The personalized learning thing is emphasized in the DfES e-strategy Harnessing Technology. Here’s an excerpt from the Secretary of State’s introduction:
I am particularly excited by the idea of giving every student and learner a personal online learning space […] And in the future it will be more than simply a storage place – a digital space that is personalised, that remembers what the learner is interested in and suggests relevant web sites, or alerts them to courses and learning opportunities that fit their needs.
OK, so Elgg can have a role to play in providing this, but it keeps the social dimension to learning too – instead of relying on the machine to ‘suggest relevant websites’, Elgg’s social model means that it’s the other learners who’re doing the suggesting, and thus far more authentic, situated learning becomes possible as the learners can continue the dialogue that those sites might initiate, in a way which automatically generated lists of relevant sites are unlikely to promote.
The other really interesting thing was an email from a product manager at a big educational computing supplier, asking about blogs, and how I thought they could be used in education. Here’s what I said:
I’m certainly not an expert on blogs, but I think there’s a huge amount that they can offer in a school based setting […] It’s relatively early days for most of this web 2.0 stuff in schools, so there’s limited practical work and hardly any academic research at school level, but lots of enthusiasm amongst us early adopters.

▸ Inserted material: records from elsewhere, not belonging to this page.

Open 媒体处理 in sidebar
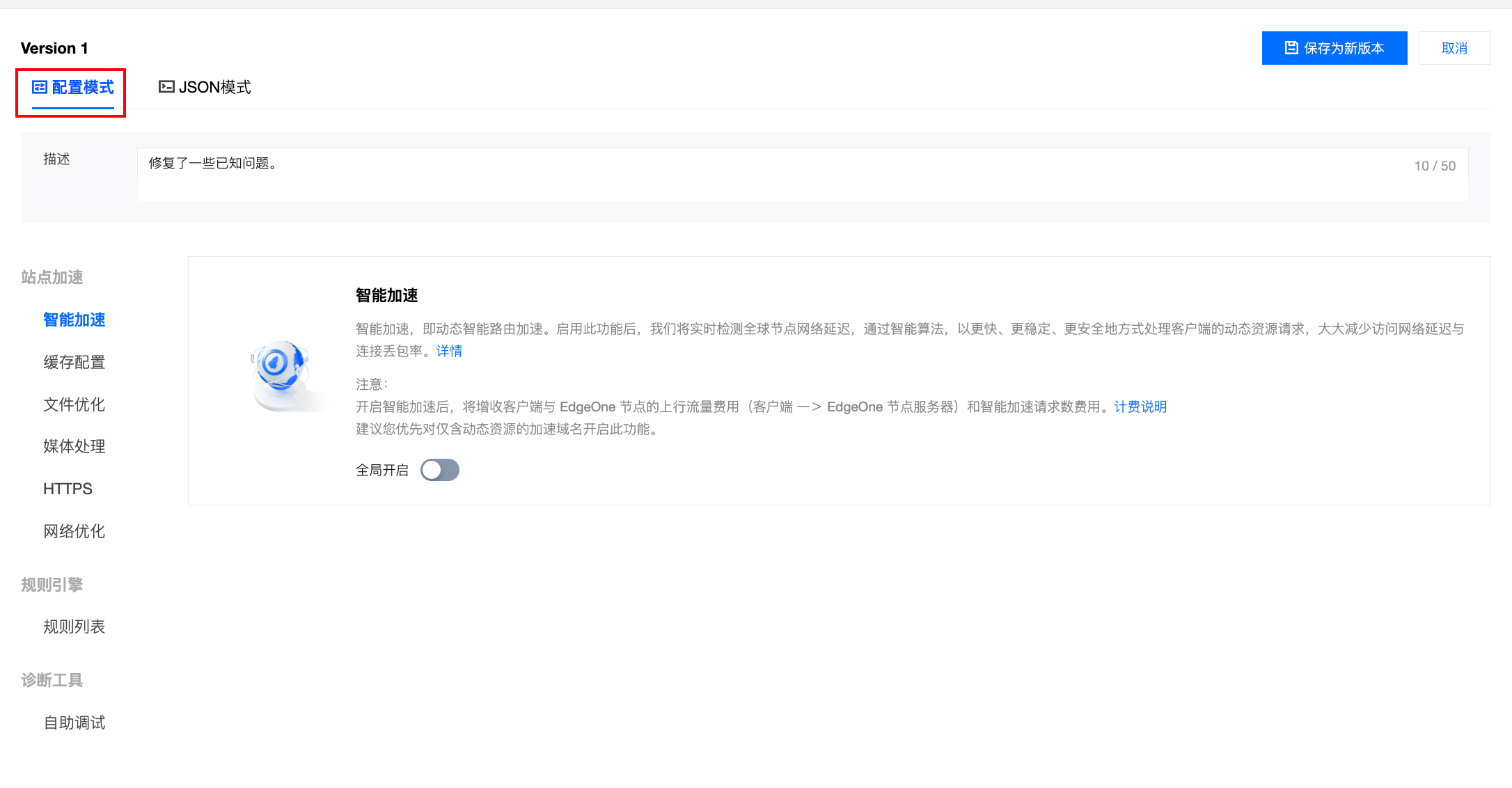 click(x=74, y=446)
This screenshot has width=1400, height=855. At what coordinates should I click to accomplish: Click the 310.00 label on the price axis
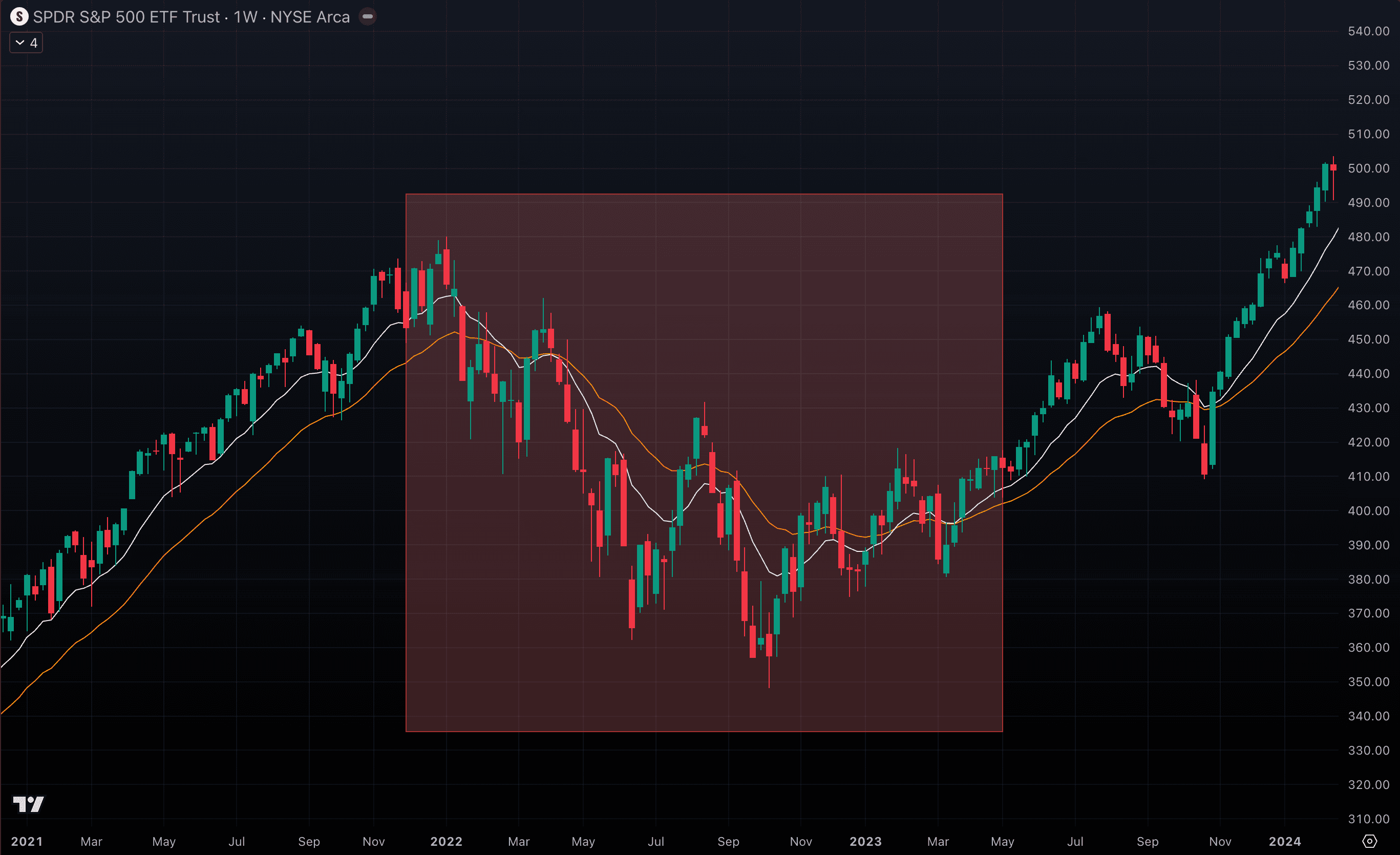tap(1368, 819)
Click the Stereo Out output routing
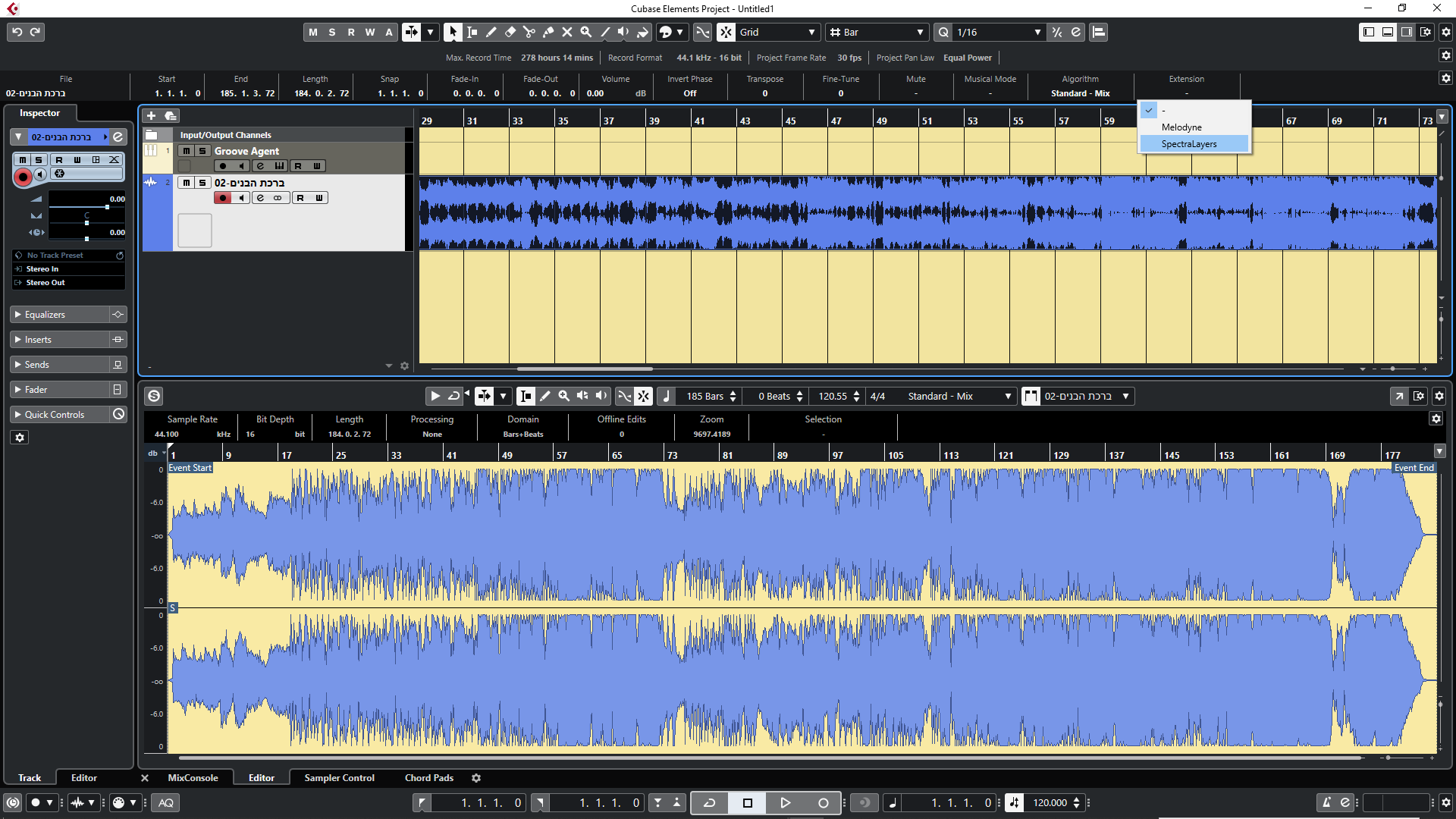1456x819 pixels. pos(46,283)
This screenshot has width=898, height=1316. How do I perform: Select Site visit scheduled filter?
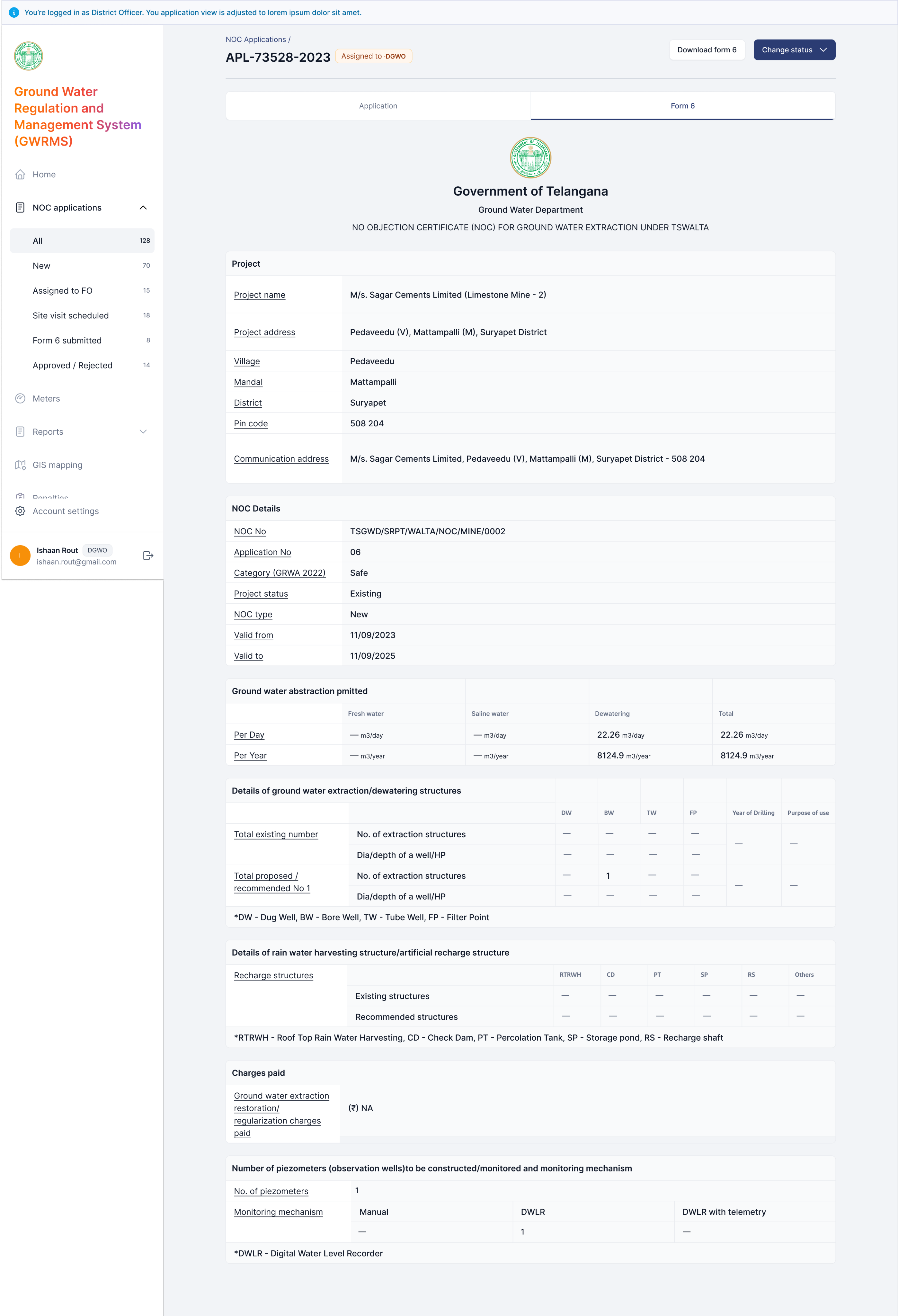[x=71, y=316]
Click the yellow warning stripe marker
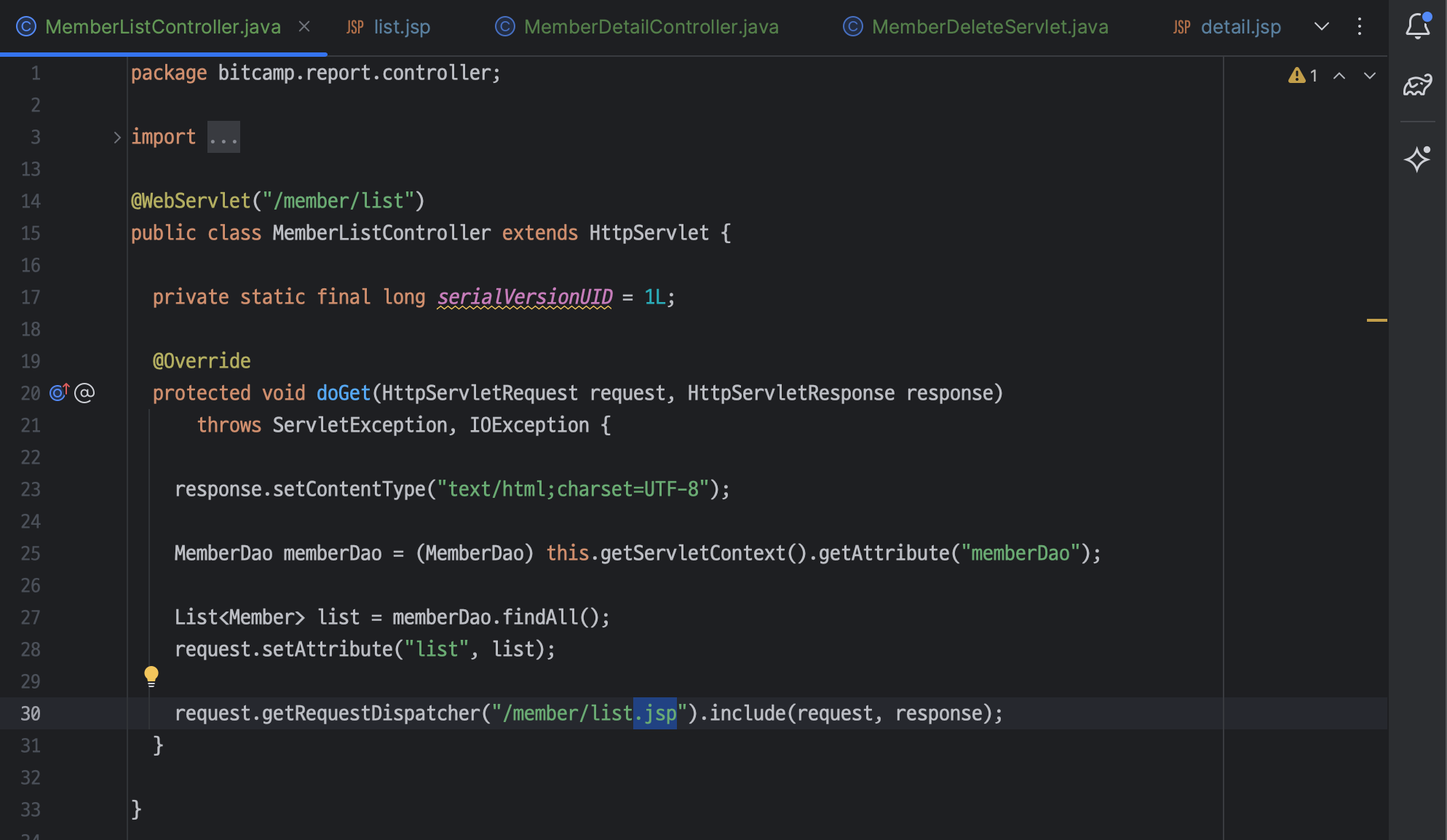This screenshot has width=1447, height=840. coord(1376,320)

A couple of avenues suggest themselves,
1) as a learning journal, focussed on school work, with the opportunity for learners to reflect on their work in a course or across a range of courses, and providing ocumentation of work done for coursework etc, with possible linkage to e-portfolio type stuff.
2) as the learner’s personal space, closer to the classical’ blog, to provide them with opportunity to comment on issues as they affect them, some of which may be school related, but needn’t be so – perhaps closer to the personal homepages of days past or something akin to the think.com pages, but with regularly updated content and most of the presentation stuff taken care of so users can concentrate on the content. This is the route we’re taking, but our context is a bit unusual, I suppose.
Integration into a VLE would be probably high up the list for most schools, but it’s been interesting here to keep the two separate – they seem to like the life / work distinction and it’s good for them to see more than one package. The moblogging (ie updating the blog from a mobile, either by SMS, photo, audio or video) would be cool if you could get it working securely.